One of the greatest advantages I think of foreign travel, consists in its tendency to obliterate national prejudices. And I am not insensible to the truth, that no folly can be greater than that of sitting in judgment on a political system, of whose organic structure and practical workings we are ignorant; no prejudice narrower than that of supposing our own country is the limit of all that is wise in policy, noble in patriotism, and generous in virtue. Again, the intelligent traveller will often meet with excellences where he had expected blemishes; he will find cause for admiration where he had looked for grounds of censure; will learn that eminent worth and virtue can and do flourish in the sterile and exhausted desert of tyranny, as well as in the more generous soil of public and individual freedom. But even charity has its limits; and to surrender the judgment upon the altar of a false expansion of views and sentiments, is a mark rather of weakness than of liberality.

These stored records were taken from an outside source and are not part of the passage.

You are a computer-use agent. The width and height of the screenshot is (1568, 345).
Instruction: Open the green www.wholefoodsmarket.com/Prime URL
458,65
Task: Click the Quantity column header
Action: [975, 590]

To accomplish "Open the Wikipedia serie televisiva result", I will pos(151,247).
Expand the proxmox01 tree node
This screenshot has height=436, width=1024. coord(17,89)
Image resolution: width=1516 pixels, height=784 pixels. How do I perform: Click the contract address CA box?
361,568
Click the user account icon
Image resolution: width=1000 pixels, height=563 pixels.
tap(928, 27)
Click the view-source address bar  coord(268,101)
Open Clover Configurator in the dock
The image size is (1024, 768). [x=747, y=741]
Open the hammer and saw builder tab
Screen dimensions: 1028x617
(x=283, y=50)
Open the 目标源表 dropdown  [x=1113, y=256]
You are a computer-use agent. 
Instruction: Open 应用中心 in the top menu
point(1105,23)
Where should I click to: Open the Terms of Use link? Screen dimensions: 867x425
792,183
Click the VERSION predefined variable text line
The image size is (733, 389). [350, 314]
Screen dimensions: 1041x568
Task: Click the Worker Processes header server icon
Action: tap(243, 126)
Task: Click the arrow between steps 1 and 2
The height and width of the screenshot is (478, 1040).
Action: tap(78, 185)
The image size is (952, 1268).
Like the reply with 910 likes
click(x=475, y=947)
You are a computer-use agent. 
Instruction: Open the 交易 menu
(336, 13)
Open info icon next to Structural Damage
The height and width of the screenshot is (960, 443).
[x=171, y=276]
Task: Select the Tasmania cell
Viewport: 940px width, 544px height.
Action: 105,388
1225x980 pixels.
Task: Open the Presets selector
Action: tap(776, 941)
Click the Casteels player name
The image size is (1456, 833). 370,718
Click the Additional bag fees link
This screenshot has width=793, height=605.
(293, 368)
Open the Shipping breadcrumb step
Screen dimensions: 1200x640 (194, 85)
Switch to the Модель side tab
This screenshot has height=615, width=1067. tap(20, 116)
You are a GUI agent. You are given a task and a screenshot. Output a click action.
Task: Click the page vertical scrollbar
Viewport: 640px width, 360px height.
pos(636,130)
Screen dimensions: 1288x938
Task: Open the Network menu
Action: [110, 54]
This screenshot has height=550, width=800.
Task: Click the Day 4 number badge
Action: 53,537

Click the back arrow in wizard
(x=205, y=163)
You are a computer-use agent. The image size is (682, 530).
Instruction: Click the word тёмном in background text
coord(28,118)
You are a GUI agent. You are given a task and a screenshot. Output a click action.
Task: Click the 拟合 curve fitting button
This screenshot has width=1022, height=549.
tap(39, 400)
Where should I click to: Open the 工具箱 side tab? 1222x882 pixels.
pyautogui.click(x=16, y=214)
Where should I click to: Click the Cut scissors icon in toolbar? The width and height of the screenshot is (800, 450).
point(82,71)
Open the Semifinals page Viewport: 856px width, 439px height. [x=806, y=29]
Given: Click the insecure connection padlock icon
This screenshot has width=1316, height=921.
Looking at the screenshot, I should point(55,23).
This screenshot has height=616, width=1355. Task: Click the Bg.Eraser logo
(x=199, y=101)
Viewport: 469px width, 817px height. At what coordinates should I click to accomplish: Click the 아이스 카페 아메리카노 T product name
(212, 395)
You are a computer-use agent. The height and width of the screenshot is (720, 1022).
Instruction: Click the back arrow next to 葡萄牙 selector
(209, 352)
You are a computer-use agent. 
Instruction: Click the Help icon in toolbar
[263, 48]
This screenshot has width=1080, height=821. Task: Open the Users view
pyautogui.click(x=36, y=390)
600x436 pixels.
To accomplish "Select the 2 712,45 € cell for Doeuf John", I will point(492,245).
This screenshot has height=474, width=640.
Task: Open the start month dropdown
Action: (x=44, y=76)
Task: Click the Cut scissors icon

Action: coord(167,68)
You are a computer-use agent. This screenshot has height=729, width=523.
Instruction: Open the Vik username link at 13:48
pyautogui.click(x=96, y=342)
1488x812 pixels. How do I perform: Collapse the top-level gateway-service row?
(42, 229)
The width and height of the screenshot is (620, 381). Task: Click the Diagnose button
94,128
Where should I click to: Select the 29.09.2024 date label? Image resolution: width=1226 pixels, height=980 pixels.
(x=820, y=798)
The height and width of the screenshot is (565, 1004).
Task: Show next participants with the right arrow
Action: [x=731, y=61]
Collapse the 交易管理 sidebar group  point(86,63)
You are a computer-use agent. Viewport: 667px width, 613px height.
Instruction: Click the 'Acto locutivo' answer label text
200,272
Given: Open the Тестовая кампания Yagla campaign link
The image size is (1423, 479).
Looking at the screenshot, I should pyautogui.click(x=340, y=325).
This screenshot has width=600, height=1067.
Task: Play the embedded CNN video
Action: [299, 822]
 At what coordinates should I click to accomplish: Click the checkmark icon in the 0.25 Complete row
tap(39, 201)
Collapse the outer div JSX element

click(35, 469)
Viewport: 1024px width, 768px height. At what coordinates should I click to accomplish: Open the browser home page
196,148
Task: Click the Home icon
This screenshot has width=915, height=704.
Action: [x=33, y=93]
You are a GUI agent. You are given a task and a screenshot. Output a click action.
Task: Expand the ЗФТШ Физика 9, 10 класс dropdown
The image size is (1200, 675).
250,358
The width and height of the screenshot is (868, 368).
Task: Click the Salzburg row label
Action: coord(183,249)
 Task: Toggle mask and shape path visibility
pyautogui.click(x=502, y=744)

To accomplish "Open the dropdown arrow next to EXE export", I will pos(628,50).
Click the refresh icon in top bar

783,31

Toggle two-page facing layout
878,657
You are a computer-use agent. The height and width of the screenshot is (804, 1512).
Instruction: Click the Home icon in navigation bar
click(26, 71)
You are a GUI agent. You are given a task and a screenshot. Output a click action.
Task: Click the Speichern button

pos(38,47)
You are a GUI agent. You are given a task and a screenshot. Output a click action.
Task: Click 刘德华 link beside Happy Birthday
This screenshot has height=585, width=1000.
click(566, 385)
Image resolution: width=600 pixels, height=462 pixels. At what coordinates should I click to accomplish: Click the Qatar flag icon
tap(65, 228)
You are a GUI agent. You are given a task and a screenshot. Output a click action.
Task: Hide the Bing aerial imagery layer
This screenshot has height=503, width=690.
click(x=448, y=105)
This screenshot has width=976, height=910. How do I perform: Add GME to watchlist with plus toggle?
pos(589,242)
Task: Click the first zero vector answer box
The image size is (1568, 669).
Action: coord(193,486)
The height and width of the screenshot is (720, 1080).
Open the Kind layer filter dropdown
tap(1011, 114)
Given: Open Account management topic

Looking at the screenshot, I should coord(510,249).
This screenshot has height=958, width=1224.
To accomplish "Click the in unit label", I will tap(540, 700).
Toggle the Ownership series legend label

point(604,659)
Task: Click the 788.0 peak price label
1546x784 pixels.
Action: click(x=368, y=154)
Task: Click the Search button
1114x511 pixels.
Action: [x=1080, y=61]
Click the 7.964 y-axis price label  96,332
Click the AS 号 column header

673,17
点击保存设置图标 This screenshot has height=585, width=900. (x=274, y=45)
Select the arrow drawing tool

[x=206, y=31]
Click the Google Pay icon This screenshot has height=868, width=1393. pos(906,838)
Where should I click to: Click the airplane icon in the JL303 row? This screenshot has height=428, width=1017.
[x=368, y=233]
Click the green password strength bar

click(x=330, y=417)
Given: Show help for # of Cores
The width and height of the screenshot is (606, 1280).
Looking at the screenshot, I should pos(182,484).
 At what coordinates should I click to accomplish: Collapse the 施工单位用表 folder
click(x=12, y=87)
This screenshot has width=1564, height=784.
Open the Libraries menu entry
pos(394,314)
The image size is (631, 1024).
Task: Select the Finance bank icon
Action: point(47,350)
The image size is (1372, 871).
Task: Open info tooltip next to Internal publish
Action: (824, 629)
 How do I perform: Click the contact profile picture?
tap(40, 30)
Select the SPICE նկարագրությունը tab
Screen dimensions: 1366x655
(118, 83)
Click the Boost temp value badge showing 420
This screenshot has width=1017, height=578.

In conclusion, I will observe, that impartiality has been my motto, and utility my object. Flowery language I have left to gild fiction; the facts I am striving to give publicity to, I have clothed in homely terms; I shall, therefore, offer no apology for a matter-of-fact style, which, though faulty in a romance writer, may be praiseworthy in the author of a notebook, a guide to travellers abroad; and beyond that title, this work lays no claim.

Believing I owe the reader an apology for my lengthy exordium, I subscribe myself,

With great respect,

His obedient servant, &c.,

Philadelphia, March, 1847.

JOHN HENRY SHERBURNE.

CONTENTS.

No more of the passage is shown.